■ **What is being asked**
Here the job is to print only the lines from the one containing "Viewport: 819px width, 891px height." to the end of the entries, both included, exactly as they stand, with pictures excluded.

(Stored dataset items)
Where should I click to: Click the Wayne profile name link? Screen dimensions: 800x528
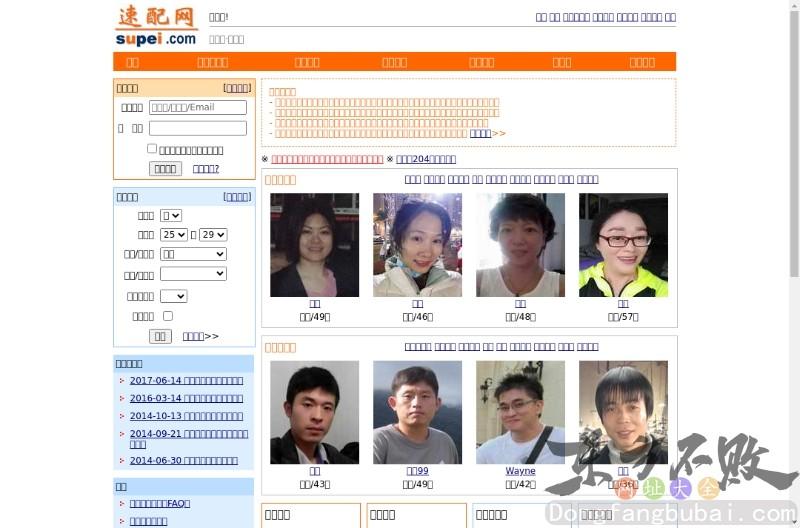tap(520, 471)
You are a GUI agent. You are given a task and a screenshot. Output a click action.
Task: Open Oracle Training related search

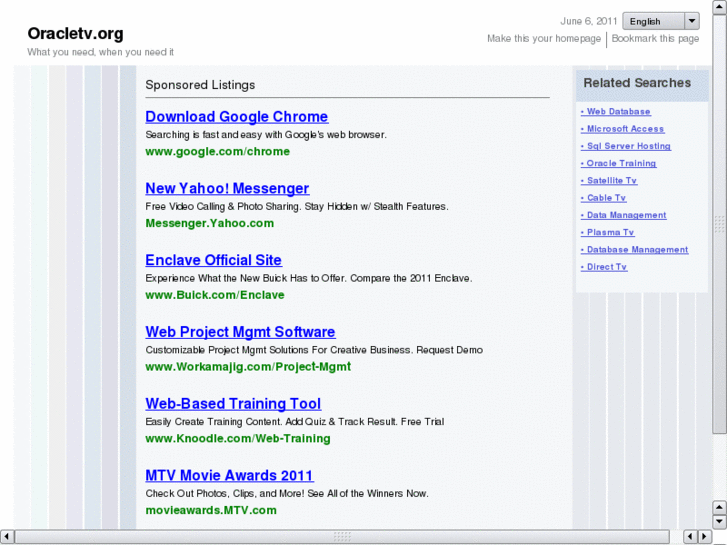pos(621,164)

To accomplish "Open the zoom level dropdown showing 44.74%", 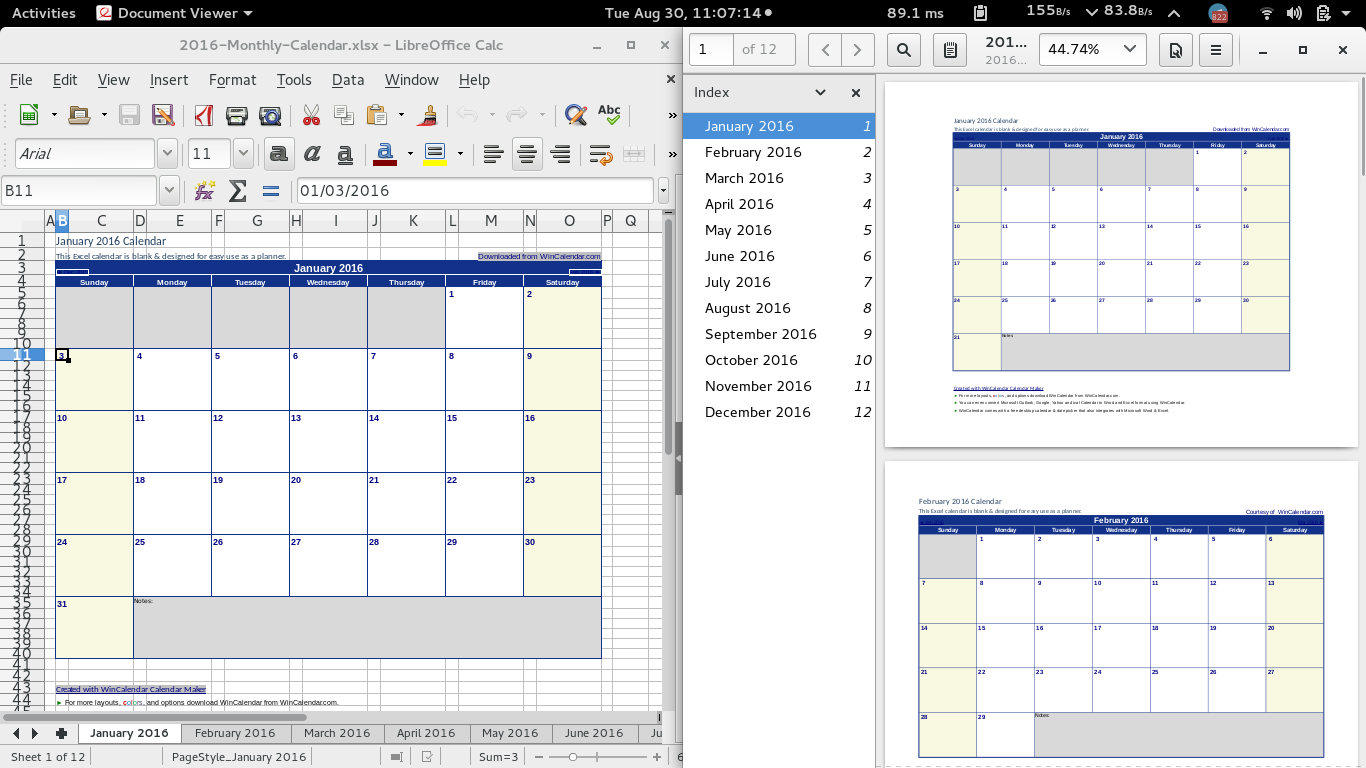I will 1092,48.
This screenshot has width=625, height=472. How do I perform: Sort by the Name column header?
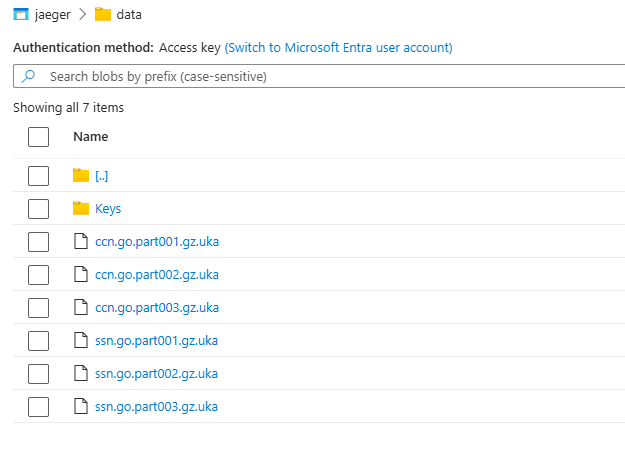click(91, 137)

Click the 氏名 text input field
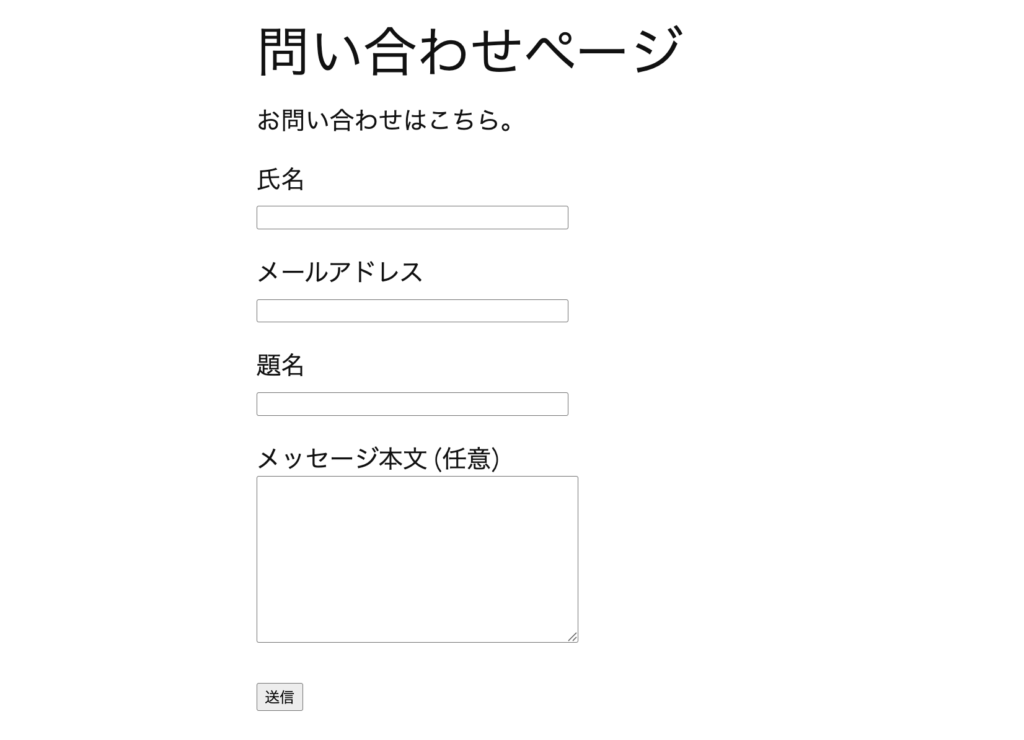point(412,218)
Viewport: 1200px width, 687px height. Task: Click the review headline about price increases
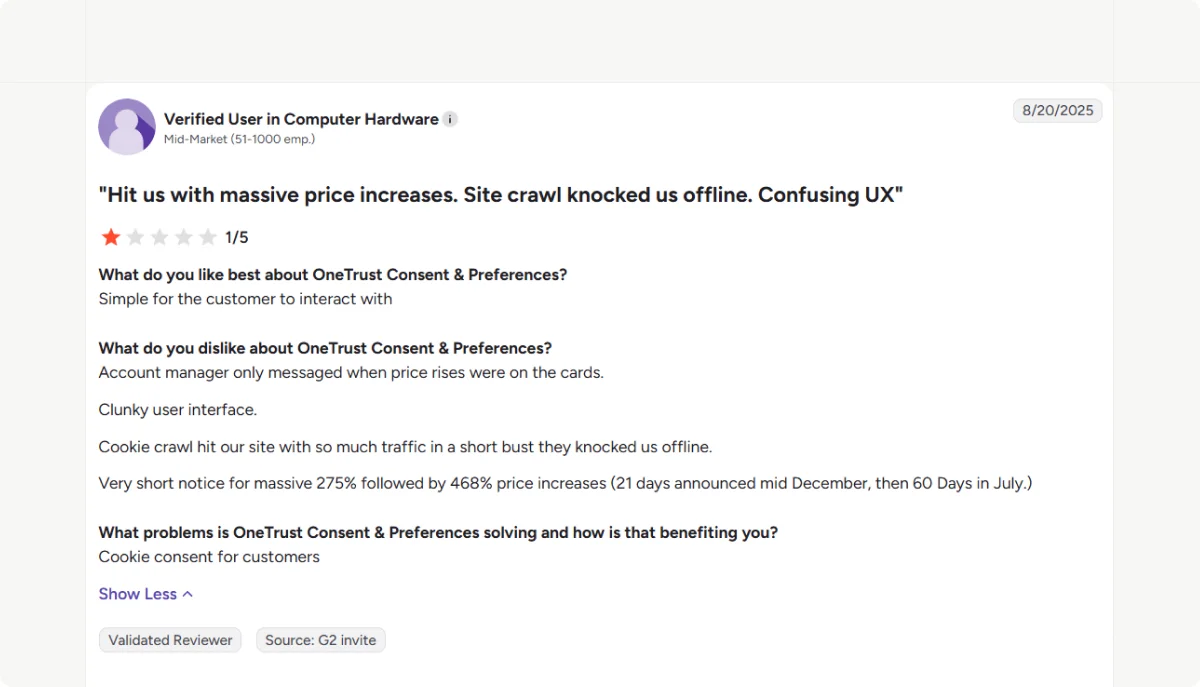click(501, 195)
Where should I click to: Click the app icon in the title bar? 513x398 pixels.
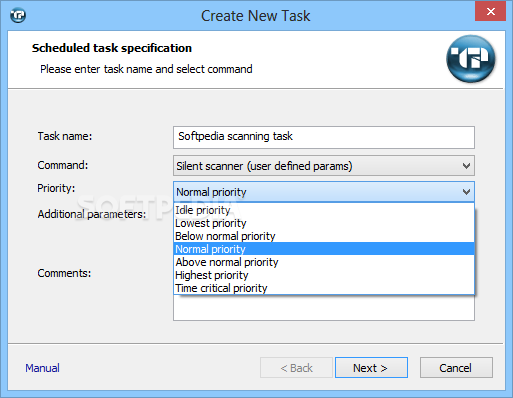pos(18,15)
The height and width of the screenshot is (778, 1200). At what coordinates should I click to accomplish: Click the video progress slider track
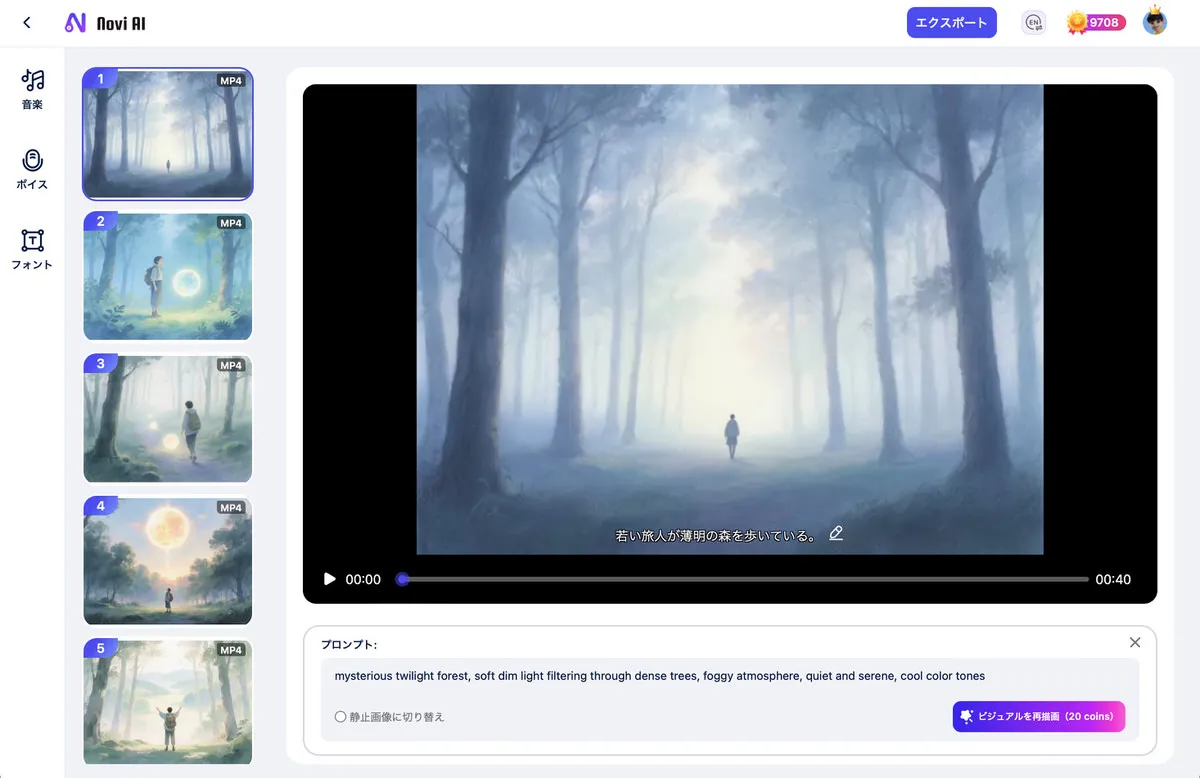744,579
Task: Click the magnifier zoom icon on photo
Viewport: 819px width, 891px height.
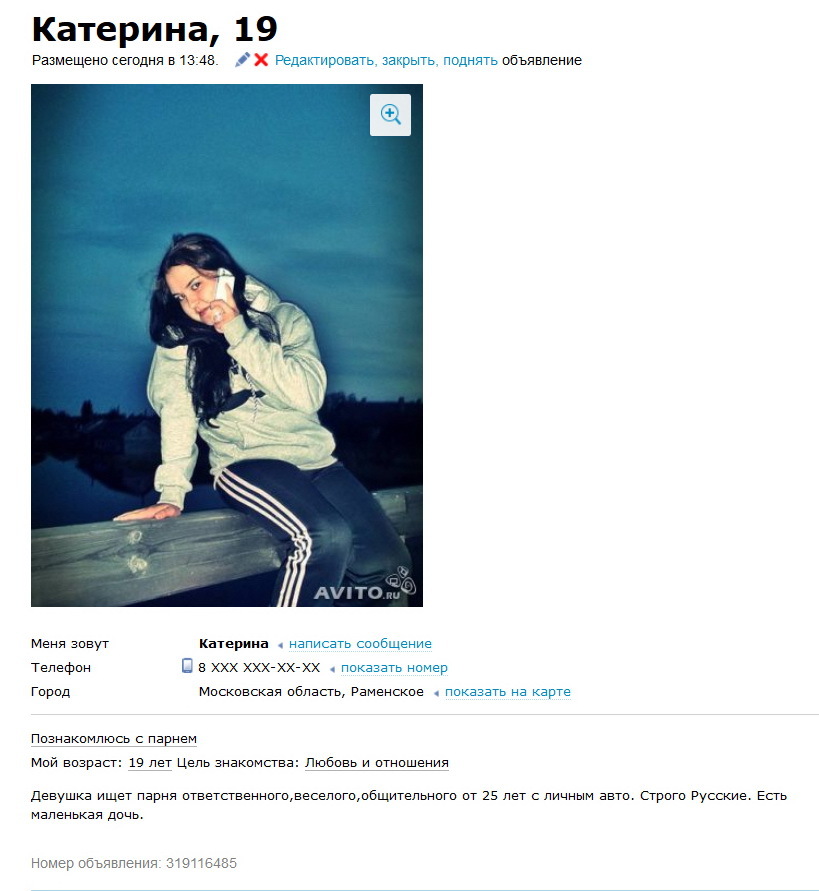Action: (390, 115)
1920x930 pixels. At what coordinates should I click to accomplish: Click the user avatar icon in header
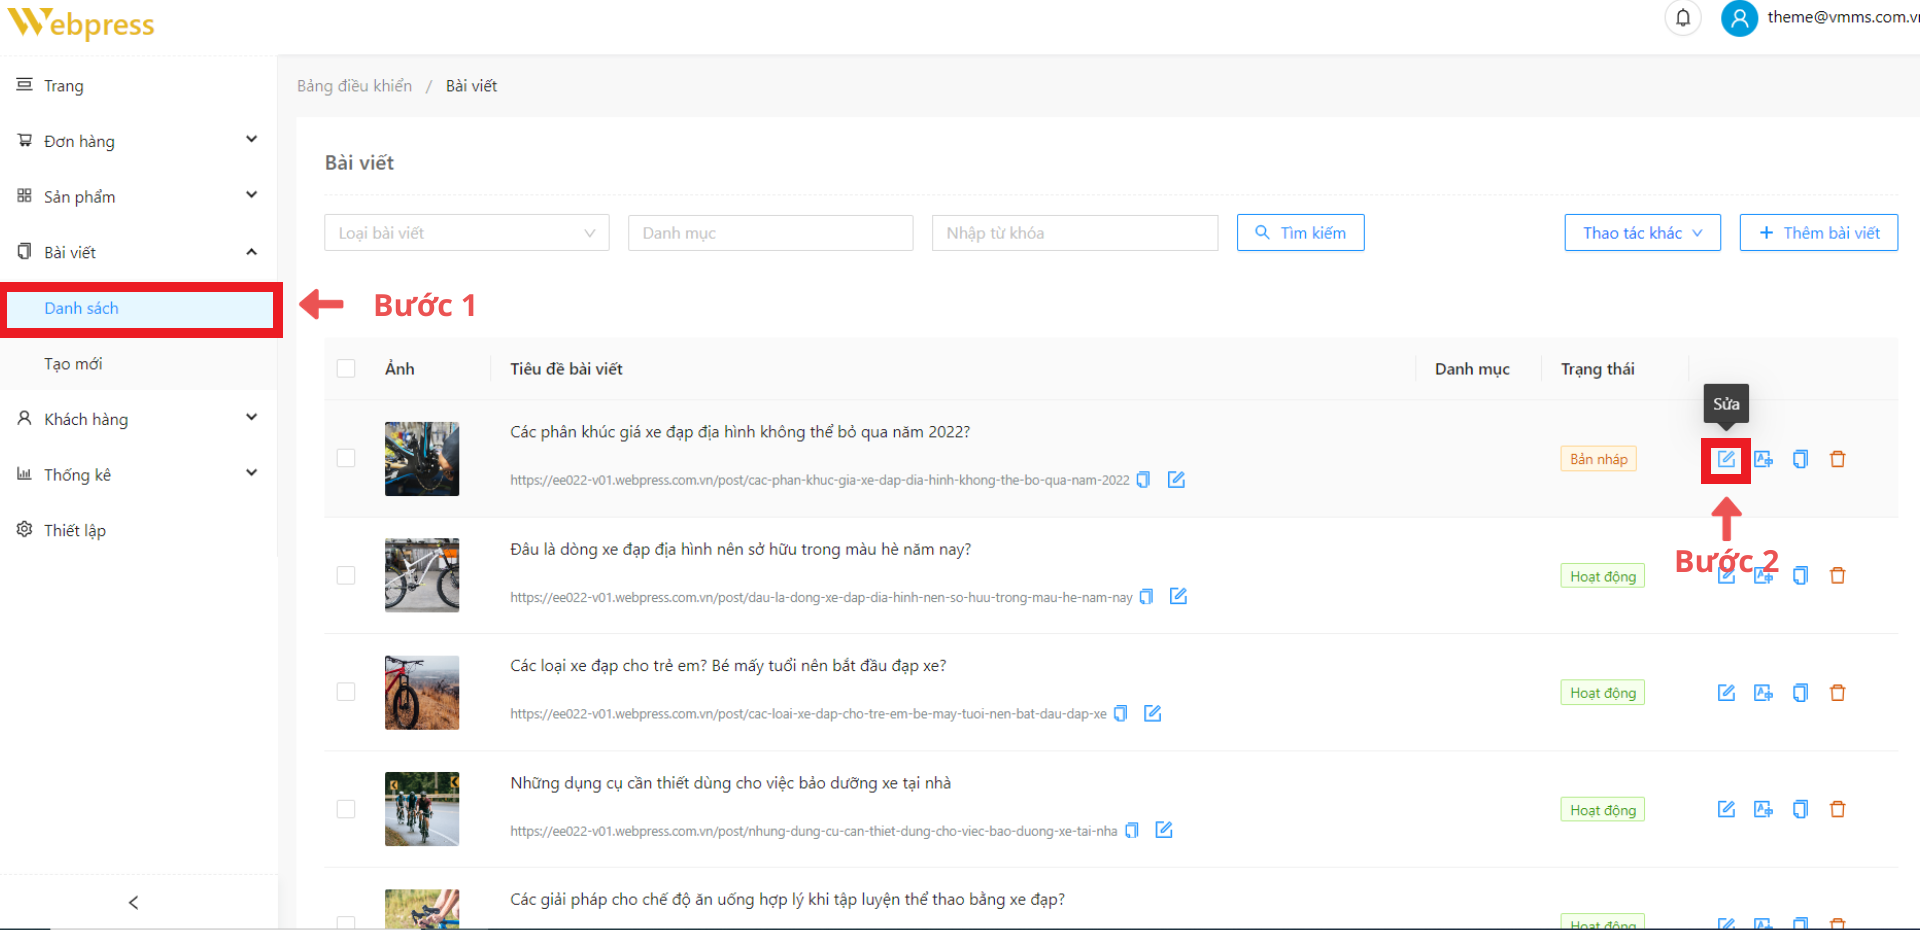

■ **Solution to the problem**
Viewport: 819px width, 891px height.
Action: (390, 115)
1920x930 pixels. At what coordinates should I click to accomplish: Click the user avatar icon in header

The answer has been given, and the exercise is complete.